# So today's the day most people who don't have their S3 will have it...



## IrishCream (Jun 7, 2011)

...hopefully this means dev work will pick up quickly and some more progress will be made on the bootloader.

... also hope it means more ROMS w/o TouchJizz


----------



## p-slim (Jan 2, 2012)

I don't believe this device hits stores till the 15th

Sent from my Galaxy Nexus using Tapatalk 2


----------



## joemagistro (Dec 19, 2011)

i dont believe thats true.. it was the 10th.. then it got pushed to the 12th... if you go on verizons website it doesnt say preorder anymore.. it says Buy now..... it should be out today


----------



## SteroidalFish2 (Jan 31, 2012)

p-slim said:


> I don't believe this device hits stores till the 15th
> 
> Sent from my Galaxy Nexus using Tapatalk 2


It came in today. That's straight from a Verizon rep that had 20 Pebble Blue and 20 White yesterday, and just had to wait a day to put them on the floor. He even was nice enough to let me toy with a Pebble Blue one.

Sent from my Galaxy Nexus


----------



## p-slim (Jan 2, 2012)

joemagistro said:


> It came in today. That's straight from a Verizon rep that had 20 Pebble Blue and 20 White yesterday, and just had to wait a day to put them on the floor. He even was nice enough to let me toy with a Pebble Blue one.
> 
> Sent from my Galaxy Nexus


Cool

Sent from my Galaxy Nexus using Tapatalk 2


----------



## viper8u2 (Jun 10, 2011)

My friend just went to the Verizon store and bought 2 an hour ago

They have them and our selling them


----------



## billyNOTnice (Jul 11, 2012)

Yeah my brother in law just picked up a blue one in the store today for his wife.
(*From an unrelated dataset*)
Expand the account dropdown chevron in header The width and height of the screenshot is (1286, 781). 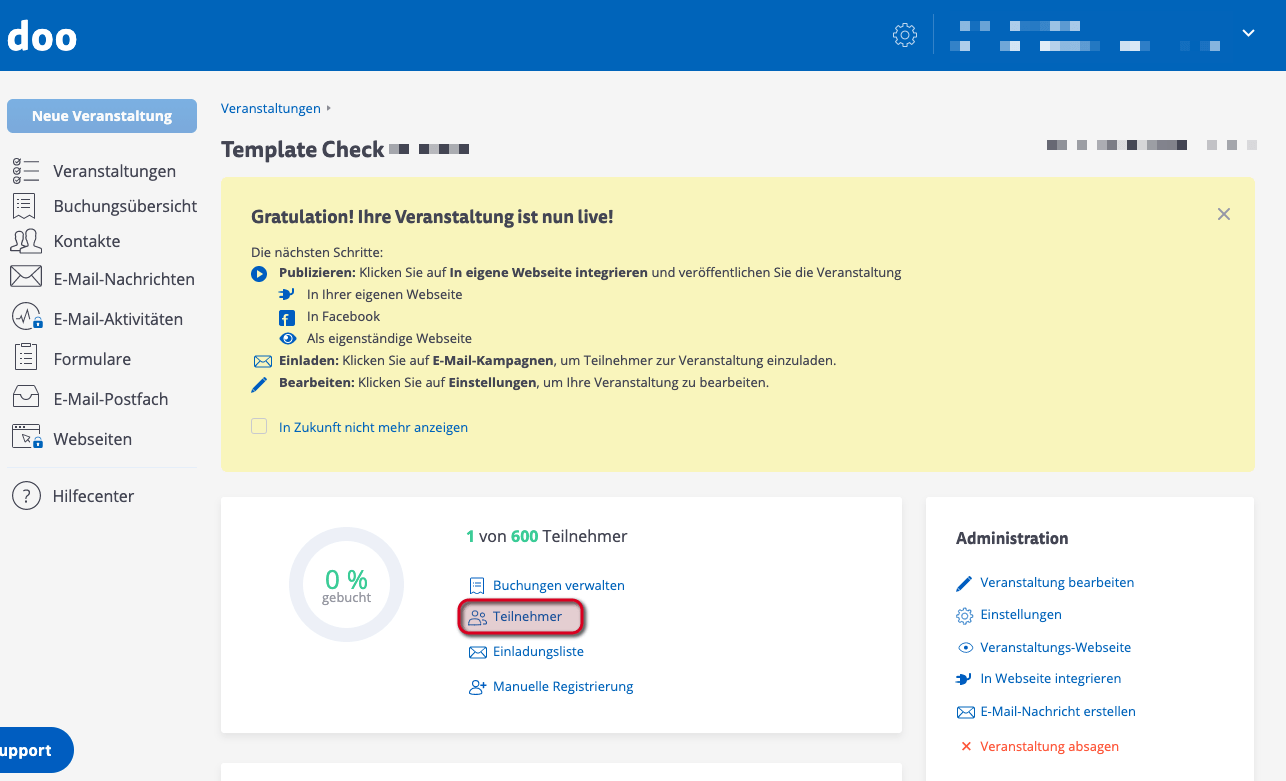[x=1248, y=33]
He already has a white one.


----------



## Bleeds (Jul 6, 2011)

Be advised.. I just left verizon, to exchange a defective 32GB version.. NO GO. There apparently have been NO 32GB models shipped to any stores in the US. The warehouse has no way to replace these easily. It was a fiasco. Just FYI..
BLeeds


----------



## landshark (Aug 6, 2011)

Bleeds said:


> Be advised.. I just left verizon, to exchange a defective 32GB version.. NO GO. There apparently have been NO 32GB models shipped to any stores in the US. The warehouse has no way to replace these easily. It was a fiasco. Just FYI..
> BLeeds


FYI your phone was not defective, you flashed something meant for the i9300 international version on your i535 US Verizon version. Take responsibility for your own actions. Anyone else who reads this, you assume the risk when you root and flash things to your phone. You screw up, it's on you. Buy a new phone

/ end rant

Sent from my SCH-I535 using RootzWiki


----------



## kameleongt (Jun 7, 2011)

waitign for the floods of bootloader posts again. :x


----------



## E Sini (Mar 15, 2012)

We don't have 32gb in any stores.. you have to order them thru a store or online. But we did release them today. I started with 40(20 of each)... I'm down to 7 left 4 white 3 blue.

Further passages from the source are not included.